Editor’s Note
This article reviews Netflix’s new documentary “The Antwerp Diamonds: An Almost Perfect Heist,” which details a 2003 diamond robbery. While the subject is cinematic, the film reportedly lacks the impact of the platform’s prior true-crime hits.

This Friday, August 8th, Netflix released the documentary The Antwerp Diamonds: An Almost Perfect Heist. Produced by the same team behind some of the platform’s major successes like The Tinder Swindler and Don’t F**k With Cats, the film revisits a heist worthy of a movie but struggles to have the same effect as its predecessors.
This time, it’s not about cocaine trafficking, but rather diamond trafficking. In February 2003, Antwerp was the nerve center of the global diamond trade. The official Diamond Center, where most merchants had their offices, was robbed. The immense vault housing all the safes of the diamond dealers in the center was opened and stripped of all its goods. According to police, the value of the stolen goods was around $100 million. Through testimonies from the Belgian police who led the investigation and from Leonardo Notarbartolo, the mastermind convicted of orchestrating this impressive heist, the film traces how one of the most surveilled places in Belgium could suffer a robbery of such magnitude without anyone noticing.
The criminal operation is impressive and extraordinary.
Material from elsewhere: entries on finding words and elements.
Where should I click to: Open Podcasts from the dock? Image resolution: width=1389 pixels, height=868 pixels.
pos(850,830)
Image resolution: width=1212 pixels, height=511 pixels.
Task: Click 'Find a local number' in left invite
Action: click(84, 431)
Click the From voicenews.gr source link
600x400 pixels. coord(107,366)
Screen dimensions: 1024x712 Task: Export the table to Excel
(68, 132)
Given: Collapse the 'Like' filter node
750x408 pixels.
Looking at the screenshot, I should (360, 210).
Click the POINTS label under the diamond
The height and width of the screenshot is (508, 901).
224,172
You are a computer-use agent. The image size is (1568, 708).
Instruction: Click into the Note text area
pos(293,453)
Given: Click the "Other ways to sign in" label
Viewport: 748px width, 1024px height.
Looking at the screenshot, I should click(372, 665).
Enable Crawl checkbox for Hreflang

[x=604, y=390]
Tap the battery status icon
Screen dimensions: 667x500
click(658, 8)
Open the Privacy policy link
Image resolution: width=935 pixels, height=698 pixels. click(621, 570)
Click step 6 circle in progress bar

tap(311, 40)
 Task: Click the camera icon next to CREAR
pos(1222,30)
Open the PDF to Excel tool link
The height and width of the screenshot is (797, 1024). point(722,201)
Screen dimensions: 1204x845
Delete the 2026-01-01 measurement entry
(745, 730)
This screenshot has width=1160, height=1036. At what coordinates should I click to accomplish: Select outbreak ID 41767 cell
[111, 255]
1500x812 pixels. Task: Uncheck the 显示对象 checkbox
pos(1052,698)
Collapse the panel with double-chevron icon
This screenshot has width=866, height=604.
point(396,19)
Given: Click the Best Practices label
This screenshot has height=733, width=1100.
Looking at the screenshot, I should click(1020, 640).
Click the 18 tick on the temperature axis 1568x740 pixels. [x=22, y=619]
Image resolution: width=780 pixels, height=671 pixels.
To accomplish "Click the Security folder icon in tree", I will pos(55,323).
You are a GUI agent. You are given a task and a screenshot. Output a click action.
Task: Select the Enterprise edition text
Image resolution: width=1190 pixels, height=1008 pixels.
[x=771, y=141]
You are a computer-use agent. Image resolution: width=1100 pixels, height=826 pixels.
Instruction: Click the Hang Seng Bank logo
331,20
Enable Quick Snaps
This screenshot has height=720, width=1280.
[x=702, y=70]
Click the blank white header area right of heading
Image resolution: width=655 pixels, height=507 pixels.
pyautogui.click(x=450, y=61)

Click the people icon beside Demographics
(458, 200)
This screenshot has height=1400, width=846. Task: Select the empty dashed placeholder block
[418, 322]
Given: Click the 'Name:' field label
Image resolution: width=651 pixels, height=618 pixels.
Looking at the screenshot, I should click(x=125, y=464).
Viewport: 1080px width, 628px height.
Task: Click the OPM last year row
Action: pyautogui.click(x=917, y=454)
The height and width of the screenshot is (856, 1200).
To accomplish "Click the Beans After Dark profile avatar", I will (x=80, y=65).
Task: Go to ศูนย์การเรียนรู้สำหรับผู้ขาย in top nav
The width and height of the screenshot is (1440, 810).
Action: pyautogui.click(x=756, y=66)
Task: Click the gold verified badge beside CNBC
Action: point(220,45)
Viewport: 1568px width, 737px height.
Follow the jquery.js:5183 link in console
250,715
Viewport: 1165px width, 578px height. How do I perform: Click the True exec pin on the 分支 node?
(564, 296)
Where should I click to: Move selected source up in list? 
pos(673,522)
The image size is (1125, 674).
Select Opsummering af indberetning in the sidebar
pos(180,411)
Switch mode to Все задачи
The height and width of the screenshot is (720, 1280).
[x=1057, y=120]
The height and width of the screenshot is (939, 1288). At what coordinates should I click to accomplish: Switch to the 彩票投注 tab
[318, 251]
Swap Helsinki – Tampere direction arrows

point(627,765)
And while Leonardo Notarbartolo is undoubtedly an interesting character to discover, the film sorely lacks an extra soul. To convince us, it would have needed very strong human stakes, as was the case for The Tinder Swindler and Don’t F**k With Cats, which we loved watching. The criminal protagonist of the case testifies himself. All the ingredients to please us were there, and despite this, the recipe doesn’t work this time.
Yet, the producers tried to structure this documentary in the style of Ocean’s Eleven and offer twists reminiscent of Fight Club, a dose of suspense as in The Tinder Swindler, or a much more outlandish dose of irony as in Is There a Dealer on the Plane?. The documentary, while still interesting for those unfamiliar with the case and wishing to discover it, positions itself in a rather bland middle ground that will not make history, neither on the platform nor in our memories.